The Lottery Is Not For the Faint of Heart


Lottery is a game of chance that produces billions in revenue for state governments and captivates the imagination of millions of players. But it’s not a game for the faint of heart: the odds of winning are extremely low, and many players face serious problems after they win. This article examines some of the key issues that lottery critics raise, including its impact on poor people and compulsive gamblers; its role as a tool of social engineering; and its relationship to corruption and the economy.

Despite these drawbacks, lotteries remain popular in most states. Their popularity is largely driven by their ability to generate painless state tax revenues, often for a specific public purpose like education. The fact that these taxes are generated voluntarily by the players makes them much more palatable to voters than the sting of state taxes or budget cuts.

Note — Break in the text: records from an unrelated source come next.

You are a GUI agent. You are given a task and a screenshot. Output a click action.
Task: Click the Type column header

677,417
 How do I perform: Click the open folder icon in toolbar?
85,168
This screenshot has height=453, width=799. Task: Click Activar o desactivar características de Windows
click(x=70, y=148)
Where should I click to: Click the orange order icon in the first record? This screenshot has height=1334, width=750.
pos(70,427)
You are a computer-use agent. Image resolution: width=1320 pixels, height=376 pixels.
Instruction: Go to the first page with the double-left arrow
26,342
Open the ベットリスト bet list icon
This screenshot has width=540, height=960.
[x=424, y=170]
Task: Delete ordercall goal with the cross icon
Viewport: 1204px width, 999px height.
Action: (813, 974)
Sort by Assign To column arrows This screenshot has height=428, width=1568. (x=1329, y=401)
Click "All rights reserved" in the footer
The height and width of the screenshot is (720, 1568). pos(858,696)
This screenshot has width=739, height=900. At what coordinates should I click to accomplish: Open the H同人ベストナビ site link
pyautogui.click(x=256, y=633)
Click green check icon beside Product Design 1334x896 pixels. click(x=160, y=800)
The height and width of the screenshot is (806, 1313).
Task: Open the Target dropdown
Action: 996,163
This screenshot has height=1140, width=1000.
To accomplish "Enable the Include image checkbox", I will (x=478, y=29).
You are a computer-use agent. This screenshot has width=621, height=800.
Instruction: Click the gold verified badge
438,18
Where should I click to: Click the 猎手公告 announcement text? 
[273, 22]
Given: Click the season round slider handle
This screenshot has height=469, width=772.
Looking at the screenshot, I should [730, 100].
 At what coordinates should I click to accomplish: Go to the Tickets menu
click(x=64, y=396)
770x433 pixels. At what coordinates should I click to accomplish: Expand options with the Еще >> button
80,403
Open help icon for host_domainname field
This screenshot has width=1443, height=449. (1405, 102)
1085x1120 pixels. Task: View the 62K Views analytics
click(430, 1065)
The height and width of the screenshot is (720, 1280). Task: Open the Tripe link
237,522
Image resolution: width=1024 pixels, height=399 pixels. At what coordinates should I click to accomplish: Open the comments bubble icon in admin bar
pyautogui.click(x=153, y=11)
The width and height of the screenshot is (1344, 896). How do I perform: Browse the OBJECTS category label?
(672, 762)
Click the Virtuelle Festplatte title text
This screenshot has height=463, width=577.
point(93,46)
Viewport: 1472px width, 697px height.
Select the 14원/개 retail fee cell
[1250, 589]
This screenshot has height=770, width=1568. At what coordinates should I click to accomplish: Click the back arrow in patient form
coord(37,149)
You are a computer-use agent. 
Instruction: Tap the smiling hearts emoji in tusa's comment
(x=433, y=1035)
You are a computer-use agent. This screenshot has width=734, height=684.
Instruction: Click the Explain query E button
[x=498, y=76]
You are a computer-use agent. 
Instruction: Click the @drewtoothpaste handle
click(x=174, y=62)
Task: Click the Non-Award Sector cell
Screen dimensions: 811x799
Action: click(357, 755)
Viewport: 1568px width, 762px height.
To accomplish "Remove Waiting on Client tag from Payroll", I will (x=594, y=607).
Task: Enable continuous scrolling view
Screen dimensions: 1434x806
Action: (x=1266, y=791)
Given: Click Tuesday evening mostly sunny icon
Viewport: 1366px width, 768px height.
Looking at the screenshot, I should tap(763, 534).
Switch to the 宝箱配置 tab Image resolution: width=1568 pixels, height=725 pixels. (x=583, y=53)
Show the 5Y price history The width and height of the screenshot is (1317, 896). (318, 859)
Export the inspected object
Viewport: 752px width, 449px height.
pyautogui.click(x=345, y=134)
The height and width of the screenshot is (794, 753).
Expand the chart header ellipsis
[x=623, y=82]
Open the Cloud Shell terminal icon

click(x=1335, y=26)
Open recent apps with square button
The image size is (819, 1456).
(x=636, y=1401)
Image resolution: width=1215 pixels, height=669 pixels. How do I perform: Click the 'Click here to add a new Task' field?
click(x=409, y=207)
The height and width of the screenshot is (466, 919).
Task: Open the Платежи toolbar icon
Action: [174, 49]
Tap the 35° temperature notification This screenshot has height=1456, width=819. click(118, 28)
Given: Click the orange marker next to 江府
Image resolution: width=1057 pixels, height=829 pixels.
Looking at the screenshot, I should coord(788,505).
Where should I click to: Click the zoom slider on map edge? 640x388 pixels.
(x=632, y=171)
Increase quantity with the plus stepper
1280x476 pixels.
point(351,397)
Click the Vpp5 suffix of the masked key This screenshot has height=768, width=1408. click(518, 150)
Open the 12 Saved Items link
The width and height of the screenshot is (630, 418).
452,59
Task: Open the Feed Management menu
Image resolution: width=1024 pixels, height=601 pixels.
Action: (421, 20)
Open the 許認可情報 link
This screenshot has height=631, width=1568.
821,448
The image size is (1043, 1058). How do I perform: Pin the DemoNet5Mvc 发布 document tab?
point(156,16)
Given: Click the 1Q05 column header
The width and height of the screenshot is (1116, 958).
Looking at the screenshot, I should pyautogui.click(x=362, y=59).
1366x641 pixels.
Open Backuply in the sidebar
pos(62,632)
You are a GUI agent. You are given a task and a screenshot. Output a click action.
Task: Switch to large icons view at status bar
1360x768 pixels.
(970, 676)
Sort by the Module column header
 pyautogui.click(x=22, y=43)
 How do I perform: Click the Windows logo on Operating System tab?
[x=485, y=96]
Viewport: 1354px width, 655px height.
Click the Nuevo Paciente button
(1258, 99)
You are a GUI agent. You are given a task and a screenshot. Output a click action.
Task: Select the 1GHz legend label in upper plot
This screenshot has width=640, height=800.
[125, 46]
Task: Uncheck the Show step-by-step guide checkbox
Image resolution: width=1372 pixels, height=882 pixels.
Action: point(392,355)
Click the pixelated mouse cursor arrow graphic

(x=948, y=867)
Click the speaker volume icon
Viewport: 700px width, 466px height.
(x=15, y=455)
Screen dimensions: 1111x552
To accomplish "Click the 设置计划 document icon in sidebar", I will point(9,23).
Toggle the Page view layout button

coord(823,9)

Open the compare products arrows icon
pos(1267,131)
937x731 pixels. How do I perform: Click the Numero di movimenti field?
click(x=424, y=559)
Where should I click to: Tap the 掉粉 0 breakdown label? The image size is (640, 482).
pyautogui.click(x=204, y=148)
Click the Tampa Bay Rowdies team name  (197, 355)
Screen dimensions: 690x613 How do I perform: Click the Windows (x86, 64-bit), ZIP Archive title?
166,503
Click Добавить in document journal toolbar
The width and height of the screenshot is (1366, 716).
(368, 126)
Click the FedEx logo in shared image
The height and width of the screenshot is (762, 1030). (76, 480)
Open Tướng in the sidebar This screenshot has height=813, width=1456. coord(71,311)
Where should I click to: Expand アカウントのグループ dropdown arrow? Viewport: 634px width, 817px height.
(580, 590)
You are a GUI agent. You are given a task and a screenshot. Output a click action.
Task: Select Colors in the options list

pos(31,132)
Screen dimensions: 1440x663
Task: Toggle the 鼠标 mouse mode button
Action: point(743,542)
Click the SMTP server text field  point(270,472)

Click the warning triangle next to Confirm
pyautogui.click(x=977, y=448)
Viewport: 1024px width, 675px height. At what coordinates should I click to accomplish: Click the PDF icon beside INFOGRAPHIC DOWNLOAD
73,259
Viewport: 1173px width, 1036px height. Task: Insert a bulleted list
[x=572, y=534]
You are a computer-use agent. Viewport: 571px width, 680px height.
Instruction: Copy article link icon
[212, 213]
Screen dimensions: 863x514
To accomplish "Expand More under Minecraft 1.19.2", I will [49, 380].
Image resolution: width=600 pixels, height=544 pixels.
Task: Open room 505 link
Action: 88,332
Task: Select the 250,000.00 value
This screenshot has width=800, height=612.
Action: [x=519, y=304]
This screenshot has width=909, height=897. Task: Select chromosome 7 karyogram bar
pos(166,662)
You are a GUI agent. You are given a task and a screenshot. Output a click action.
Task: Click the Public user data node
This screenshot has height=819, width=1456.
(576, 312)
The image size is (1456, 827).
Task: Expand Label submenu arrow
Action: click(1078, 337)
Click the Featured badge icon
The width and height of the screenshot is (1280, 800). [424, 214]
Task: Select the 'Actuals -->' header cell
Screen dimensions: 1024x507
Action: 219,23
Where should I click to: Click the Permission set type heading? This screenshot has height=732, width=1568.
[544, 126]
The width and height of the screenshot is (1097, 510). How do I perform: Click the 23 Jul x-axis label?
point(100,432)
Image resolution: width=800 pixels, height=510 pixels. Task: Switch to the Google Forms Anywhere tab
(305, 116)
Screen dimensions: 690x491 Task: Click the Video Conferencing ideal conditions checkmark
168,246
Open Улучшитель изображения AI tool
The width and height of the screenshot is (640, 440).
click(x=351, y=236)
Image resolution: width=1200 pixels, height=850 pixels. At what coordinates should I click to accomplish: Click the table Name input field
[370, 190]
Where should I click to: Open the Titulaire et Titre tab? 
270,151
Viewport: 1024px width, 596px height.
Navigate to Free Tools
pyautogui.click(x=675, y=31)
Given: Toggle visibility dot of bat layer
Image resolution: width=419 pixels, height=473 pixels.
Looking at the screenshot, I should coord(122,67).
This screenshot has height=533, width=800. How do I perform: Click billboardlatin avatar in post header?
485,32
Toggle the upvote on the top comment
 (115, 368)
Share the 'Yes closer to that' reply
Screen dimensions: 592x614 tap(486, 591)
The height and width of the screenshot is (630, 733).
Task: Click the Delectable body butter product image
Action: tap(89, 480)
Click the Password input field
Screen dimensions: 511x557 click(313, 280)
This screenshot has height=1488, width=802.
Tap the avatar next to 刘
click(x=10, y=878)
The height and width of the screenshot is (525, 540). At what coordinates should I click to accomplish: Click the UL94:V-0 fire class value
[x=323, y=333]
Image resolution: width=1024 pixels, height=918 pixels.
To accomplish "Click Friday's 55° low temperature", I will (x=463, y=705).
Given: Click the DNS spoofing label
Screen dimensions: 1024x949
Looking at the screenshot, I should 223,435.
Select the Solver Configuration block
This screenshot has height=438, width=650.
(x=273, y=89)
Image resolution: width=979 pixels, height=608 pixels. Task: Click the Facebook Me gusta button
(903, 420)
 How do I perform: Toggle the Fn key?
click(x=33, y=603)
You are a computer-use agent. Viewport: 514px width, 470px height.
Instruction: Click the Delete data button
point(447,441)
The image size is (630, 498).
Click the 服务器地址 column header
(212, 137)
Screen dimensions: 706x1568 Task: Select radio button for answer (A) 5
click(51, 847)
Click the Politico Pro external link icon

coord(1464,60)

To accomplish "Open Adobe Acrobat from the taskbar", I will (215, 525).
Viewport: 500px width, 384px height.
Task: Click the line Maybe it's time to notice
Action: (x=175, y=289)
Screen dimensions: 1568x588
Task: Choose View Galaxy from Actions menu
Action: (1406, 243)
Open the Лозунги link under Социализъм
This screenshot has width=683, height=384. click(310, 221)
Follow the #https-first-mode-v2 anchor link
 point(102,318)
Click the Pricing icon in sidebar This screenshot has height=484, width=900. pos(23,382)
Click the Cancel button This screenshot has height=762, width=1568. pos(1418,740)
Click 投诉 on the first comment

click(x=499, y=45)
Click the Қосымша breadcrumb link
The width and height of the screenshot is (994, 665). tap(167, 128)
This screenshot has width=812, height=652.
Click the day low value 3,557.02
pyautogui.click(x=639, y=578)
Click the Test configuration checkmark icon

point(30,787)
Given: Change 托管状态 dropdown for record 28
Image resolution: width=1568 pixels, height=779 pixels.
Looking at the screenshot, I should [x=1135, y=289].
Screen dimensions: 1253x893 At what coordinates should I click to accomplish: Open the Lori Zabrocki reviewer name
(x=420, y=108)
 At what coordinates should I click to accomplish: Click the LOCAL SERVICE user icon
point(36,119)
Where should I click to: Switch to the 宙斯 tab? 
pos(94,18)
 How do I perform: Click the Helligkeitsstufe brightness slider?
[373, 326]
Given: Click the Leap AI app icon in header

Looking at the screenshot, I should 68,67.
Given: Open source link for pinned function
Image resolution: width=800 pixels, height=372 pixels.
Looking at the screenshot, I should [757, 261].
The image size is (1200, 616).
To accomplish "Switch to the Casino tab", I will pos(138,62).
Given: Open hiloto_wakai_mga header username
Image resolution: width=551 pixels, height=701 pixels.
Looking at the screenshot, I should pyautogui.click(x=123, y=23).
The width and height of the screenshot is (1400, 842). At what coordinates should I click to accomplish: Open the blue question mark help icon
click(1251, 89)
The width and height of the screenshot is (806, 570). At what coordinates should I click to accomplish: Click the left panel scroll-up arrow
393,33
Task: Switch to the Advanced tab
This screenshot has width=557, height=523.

Lottery advertising is also notoriously deceptive, presenting misleading information about the odds of winning a jackpot and inflating the value of prizes (lotto jackpots are usually paid in equal annual installments over 20 years, which erode their current value dramatically with inflation). These distortions in lottery advertising have contributed to a number of high-profile problems, including the murders of Abraham Shakespeare and Jeffrey Dampier, who won $31 million in 2006, and Urooj Khan, who won a comparatively modest $1 million in 2009. It’s important to remember that the winners of lottery games don’t always play them responsibly.